15 October 2024
Grant worth €660,000 from the German Research FoundationImproving Academic Surveys with Machine Learning
Photo: Max Planck Society
Panel surveys are frequently used in social science research. This involves asking a focus group questions about a single topic or various topics, such as their attitudes or opinions, over a longer period of time. The panels can be composed to represent society as a whole or a specific target group.
In the long run, however, as individual participants tend to respond to questions less frequently or stop providing answers at all, the panel may not accurately reflect the entire breadth of the focus group. Especially during online surveys, which are popular today but require people to independently open, complete, and send questionnaires, participants sometimes stop responding and stay silent. This is called nonresponse bias and it limits the value of results.
A team led by Prof. Dr.

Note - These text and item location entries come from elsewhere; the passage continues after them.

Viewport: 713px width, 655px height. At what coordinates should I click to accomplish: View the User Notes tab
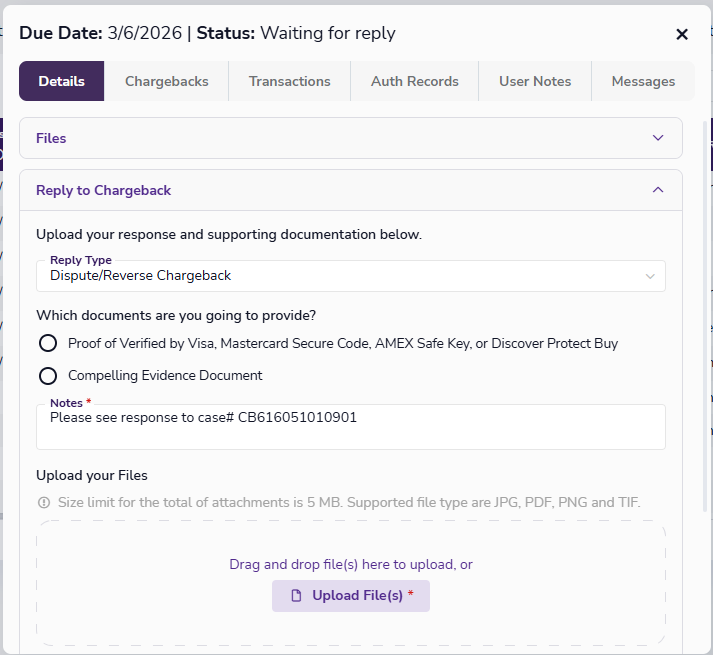pos(535,82)

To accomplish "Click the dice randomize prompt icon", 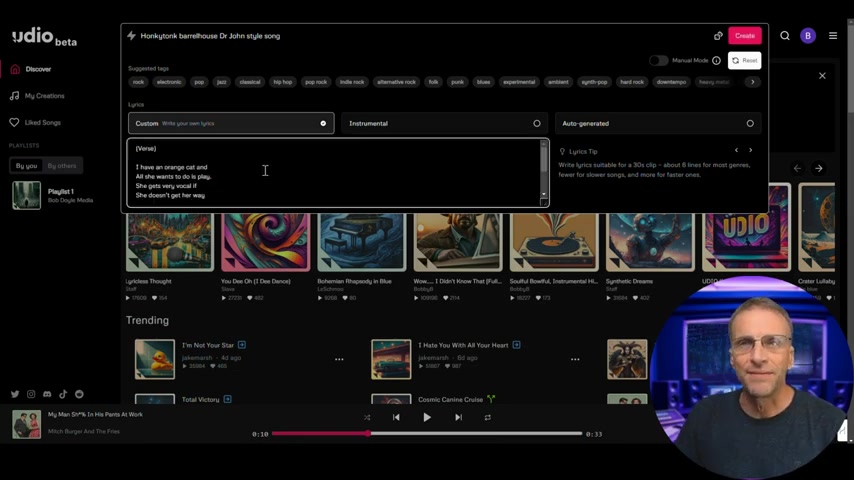I will 718,36.
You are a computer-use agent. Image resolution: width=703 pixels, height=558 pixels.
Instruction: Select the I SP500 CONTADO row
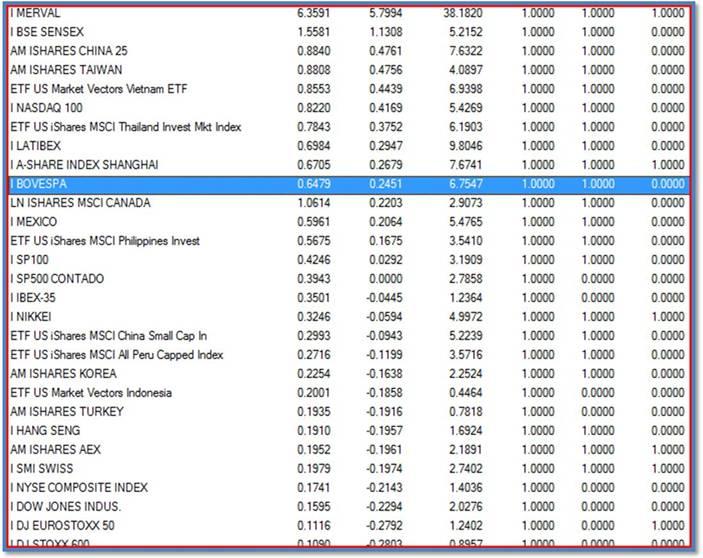[348, 278]
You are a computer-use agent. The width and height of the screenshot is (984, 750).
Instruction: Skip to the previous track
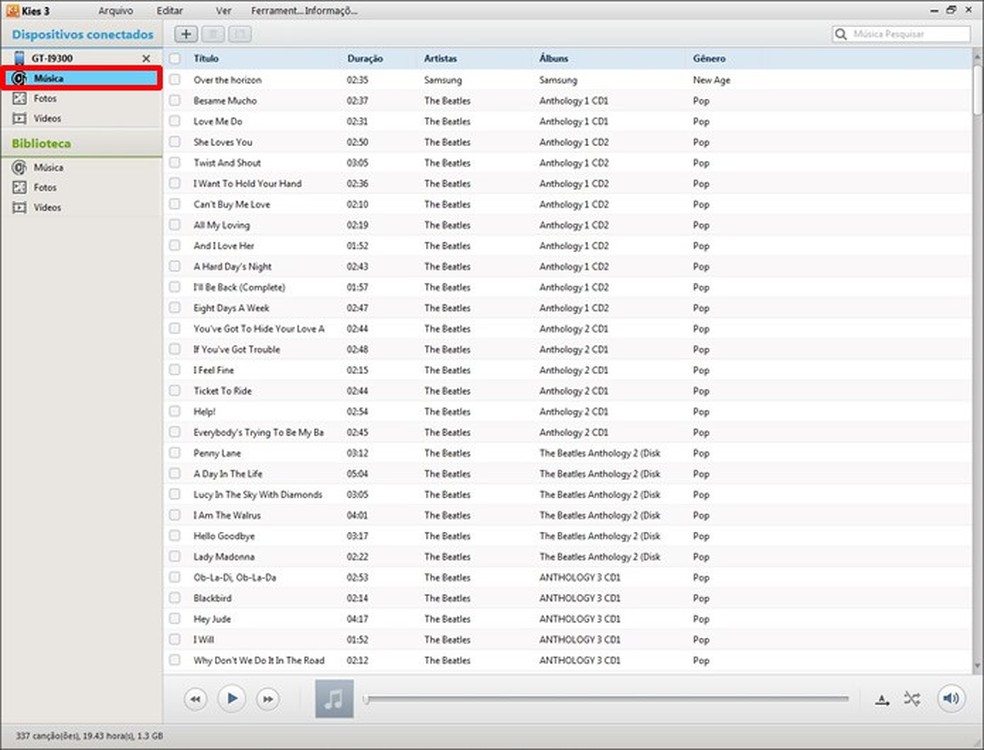tap(197, 699)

Martin Spindler, a statistics professor in the Faculty of Business Administration at the University of Hamburg, wants to explore what nonresponse bias is all about and how it can be prevented. Researchers from the University of Hamburg, Heinrich Heine University Düsseldorf, and GESIS Leibniz Institute for the Social Sciences, Mannheim, have joined up and acquired a research grant of €660,000 from the German Research Foundation.

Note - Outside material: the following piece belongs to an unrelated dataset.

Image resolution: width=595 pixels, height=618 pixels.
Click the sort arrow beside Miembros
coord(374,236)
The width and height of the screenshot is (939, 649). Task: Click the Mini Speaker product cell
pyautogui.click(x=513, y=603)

Their study is based on GESIS, a social science data infrastructure for doing research with a panel that represents Germany’s adult, German-speaking populace. “We want to find out what participant characteristics affect commitment during different phases of the survey,” says Spindler, a statistics professor and coordinator of this project. The researchers will also examine the various features of the survey design as a possible cause of nonresponse bias.
“There are many specifics at play, which may be decisive and connected in different ways. In order to manage the extremely large amount of data and distinguish between causalities and correlations, we will apply so-called Causal Machine Learning methods—a relatively recent field,” says Spindler. The researchers will use and adapt existent tools for data analysis and also develop new methods, which will be publicly accessible.
Furthermore, a second part of the project will examine if and how different incentives, such as pay or text message or email reminders in between panel surveys, help boost participant motivation or change response patterns. “Our basic research is aimed at improving social science research, in particular, panel surveys as a tool, to ensure more reliable and meaningful results,” says Spindler.